Strabag verschiebt Investitionen in Offshore-Wind

Der Baukonzern Strabag schiebt eigenen Angaben zufolge seine geplanten Investitionen im Bereich Schwerkraftfundamenttechnologie für Offshore-Wind bis auf weiteres auf. Ein Grund sei die unklare Zukunft der Energiepolitik am deutschen Markt.

15. Januar 2013

Mehrere 100 Mio. € wollte das Unternehmen über die kommenden Jahre in den Bau einer Fabrik und von Spezialschiffen zum Transport der selbst entwickelten Beton-Schwerkraftfundamente für Offshore-Windkraftanlagen aufwenden. »Wir haben uns trotz unserer Fortschritte bei der Schwerkraftfundament-Technologie entschieden, vorerst nicht in den Bau von Fabriken und Spezialschiffen im Bereich Offshore Wind zu investieren.
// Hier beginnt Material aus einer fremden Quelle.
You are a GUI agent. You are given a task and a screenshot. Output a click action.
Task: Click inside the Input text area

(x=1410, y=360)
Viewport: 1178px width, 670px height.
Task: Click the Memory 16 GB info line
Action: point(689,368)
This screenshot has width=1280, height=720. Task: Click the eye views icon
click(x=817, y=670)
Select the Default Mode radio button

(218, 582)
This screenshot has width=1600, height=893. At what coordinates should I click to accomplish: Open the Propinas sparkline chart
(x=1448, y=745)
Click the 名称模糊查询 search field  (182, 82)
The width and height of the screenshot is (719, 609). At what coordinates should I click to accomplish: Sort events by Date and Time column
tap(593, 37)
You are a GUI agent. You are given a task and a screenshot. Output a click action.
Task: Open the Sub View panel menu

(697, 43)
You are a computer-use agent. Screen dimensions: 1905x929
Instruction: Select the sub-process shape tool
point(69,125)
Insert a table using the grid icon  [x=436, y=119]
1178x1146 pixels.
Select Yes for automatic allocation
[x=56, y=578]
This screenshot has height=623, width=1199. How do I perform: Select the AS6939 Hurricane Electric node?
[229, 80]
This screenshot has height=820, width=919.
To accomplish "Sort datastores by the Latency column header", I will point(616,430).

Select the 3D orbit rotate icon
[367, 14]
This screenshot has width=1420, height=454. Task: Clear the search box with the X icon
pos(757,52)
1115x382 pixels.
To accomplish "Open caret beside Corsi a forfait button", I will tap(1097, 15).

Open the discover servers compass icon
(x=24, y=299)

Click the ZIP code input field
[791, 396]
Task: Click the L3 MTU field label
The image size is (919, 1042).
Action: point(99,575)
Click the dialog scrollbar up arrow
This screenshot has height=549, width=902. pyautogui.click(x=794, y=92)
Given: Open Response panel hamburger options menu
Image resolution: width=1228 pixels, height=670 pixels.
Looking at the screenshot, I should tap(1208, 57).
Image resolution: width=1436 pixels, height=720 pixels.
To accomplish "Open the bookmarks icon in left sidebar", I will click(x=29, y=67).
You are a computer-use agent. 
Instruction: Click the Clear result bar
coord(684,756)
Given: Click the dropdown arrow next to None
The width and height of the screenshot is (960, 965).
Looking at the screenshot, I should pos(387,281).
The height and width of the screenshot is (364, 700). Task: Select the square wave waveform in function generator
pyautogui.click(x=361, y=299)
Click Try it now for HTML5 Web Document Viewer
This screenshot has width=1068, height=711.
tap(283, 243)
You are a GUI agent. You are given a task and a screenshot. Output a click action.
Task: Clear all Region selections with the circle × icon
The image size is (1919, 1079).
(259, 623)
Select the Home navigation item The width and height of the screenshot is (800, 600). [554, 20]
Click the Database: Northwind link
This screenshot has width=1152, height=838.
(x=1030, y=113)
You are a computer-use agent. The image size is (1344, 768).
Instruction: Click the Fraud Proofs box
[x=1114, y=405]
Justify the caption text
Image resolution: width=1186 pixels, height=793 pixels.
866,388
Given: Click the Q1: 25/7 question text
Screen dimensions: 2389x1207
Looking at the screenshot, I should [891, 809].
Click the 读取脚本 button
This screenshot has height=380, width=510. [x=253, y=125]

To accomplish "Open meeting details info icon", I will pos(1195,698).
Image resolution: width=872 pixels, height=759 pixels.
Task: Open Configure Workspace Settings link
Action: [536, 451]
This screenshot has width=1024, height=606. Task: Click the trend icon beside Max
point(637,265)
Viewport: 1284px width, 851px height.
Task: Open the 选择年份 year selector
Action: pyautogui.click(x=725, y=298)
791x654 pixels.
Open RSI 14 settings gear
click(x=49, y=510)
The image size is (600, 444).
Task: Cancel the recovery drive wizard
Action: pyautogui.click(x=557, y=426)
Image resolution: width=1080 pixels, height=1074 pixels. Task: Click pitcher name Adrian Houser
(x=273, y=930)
Es sprechen derzeit noch zu viele Gründe dagegen – von der unklaren rechtlichen Situation und unklaren Zukunft der Energiepolitik am deutschen Markt bis hin zur fehlenden Speichertechnologie für Strom aus erneuerbaren Quellen und zur fehlenden Transportmöglichkeit der Energie vom Erzeuger zum Verbraucher«, so Hans Peter Haselsteiner, Vorstandsvorsitzender der Strabag, zu den Hintergründen.

Die 51 %-Beteiligung von Strabag an 15 Projektgesellschaften zur Entwicklung von Offshore-Windparks bleibe von der Entscheidung unberührt. Im Mai 2011 hatte der Konzern ihre Absicht bekannt gegeben, Windparks zu entwickeln, zu bauen und zu betreiben.